Written problem =
Please count the lines in the records below that contain the string "table" with matching case, and reply with that number alone.

Working data =
-- begin --

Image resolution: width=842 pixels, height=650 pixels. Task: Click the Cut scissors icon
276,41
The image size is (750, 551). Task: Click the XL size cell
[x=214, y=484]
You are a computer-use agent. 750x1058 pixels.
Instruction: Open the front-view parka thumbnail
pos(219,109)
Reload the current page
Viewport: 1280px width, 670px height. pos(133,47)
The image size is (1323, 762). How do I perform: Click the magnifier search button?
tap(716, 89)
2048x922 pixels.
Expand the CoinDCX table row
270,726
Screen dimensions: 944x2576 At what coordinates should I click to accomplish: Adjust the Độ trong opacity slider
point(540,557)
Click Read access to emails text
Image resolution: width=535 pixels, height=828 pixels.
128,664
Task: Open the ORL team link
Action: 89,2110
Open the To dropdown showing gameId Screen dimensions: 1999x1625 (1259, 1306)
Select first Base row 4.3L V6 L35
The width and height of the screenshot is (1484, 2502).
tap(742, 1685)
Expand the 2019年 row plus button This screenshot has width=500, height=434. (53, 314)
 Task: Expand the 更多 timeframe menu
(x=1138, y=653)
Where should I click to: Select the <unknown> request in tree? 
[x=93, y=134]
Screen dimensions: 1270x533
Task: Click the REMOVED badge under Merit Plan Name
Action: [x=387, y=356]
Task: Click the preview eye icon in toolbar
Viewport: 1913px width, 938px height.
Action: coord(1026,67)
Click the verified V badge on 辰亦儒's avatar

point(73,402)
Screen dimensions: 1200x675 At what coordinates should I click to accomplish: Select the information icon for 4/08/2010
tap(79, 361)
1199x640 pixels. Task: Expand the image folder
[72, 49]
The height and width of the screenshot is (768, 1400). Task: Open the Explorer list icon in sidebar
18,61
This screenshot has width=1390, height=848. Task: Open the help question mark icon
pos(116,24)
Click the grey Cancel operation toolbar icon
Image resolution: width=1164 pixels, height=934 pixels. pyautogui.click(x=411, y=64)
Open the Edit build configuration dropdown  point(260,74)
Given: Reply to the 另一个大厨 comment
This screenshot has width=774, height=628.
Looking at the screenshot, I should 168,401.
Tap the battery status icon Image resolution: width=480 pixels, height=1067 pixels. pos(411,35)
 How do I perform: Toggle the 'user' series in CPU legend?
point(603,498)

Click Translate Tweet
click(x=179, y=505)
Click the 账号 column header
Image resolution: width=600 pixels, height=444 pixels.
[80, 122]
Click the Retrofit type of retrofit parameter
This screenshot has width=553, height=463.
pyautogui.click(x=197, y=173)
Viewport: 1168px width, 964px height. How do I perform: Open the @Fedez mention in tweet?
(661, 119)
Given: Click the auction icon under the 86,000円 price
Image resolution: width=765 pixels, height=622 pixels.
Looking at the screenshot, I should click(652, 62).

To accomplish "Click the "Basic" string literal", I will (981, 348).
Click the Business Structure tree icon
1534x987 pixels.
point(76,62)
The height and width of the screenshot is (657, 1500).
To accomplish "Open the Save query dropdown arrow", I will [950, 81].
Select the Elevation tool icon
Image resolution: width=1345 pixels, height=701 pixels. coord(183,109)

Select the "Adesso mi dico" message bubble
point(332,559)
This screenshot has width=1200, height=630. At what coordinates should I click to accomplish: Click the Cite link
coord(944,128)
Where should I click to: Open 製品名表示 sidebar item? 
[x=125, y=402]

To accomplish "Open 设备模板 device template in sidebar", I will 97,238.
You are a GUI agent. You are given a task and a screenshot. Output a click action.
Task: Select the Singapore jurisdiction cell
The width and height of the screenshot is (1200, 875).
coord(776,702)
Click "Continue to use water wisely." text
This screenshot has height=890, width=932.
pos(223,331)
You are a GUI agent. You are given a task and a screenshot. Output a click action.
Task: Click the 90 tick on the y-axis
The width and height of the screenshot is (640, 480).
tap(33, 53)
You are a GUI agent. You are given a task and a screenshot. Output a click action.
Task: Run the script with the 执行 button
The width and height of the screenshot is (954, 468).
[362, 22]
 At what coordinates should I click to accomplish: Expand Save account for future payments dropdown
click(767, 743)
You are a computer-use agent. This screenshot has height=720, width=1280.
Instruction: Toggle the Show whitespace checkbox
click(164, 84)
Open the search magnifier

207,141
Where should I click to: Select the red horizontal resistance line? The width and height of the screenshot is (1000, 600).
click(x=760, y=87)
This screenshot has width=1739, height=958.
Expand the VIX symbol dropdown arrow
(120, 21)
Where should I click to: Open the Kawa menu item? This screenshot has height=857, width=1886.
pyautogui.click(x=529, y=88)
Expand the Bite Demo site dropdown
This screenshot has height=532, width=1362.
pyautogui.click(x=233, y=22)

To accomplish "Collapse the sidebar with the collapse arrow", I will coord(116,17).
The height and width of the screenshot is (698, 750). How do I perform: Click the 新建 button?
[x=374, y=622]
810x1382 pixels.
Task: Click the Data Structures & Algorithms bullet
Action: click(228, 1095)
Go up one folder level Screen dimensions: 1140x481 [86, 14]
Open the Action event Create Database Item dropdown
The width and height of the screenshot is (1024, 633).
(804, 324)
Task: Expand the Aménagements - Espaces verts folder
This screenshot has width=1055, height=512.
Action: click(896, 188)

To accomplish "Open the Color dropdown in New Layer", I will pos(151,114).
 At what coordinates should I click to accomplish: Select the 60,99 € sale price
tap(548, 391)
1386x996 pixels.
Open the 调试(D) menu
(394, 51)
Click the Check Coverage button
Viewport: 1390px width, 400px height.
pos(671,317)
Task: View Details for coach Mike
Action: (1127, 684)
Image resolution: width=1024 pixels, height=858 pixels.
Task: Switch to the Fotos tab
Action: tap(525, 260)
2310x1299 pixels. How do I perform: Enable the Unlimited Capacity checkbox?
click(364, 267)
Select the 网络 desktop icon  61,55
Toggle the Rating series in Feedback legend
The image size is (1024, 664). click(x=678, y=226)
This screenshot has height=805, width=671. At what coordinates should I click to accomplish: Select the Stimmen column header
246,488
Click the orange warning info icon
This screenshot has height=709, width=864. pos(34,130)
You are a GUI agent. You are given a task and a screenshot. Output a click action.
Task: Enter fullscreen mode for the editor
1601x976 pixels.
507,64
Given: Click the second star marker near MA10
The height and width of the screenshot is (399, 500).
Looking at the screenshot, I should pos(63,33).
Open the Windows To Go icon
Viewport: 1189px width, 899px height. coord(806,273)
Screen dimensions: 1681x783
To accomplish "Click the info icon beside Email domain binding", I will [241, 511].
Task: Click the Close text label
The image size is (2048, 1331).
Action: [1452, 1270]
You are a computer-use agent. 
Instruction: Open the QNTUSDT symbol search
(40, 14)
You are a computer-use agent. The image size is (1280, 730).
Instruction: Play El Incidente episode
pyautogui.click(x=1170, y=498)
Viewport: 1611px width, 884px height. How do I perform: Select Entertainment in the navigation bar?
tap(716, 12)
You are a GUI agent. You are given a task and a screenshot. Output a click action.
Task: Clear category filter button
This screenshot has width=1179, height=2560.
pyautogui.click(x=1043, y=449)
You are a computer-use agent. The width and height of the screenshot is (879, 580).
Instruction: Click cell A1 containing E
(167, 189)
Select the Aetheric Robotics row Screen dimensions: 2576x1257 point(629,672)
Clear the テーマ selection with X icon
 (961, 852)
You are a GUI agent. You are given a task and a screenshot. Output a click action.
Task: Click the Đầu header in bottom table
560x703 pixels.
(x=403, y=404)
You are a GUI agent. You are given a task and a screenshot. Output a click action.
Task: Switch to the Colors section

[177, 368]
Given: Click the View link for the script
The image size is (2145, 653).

-- end --

Solution to the exercise =
2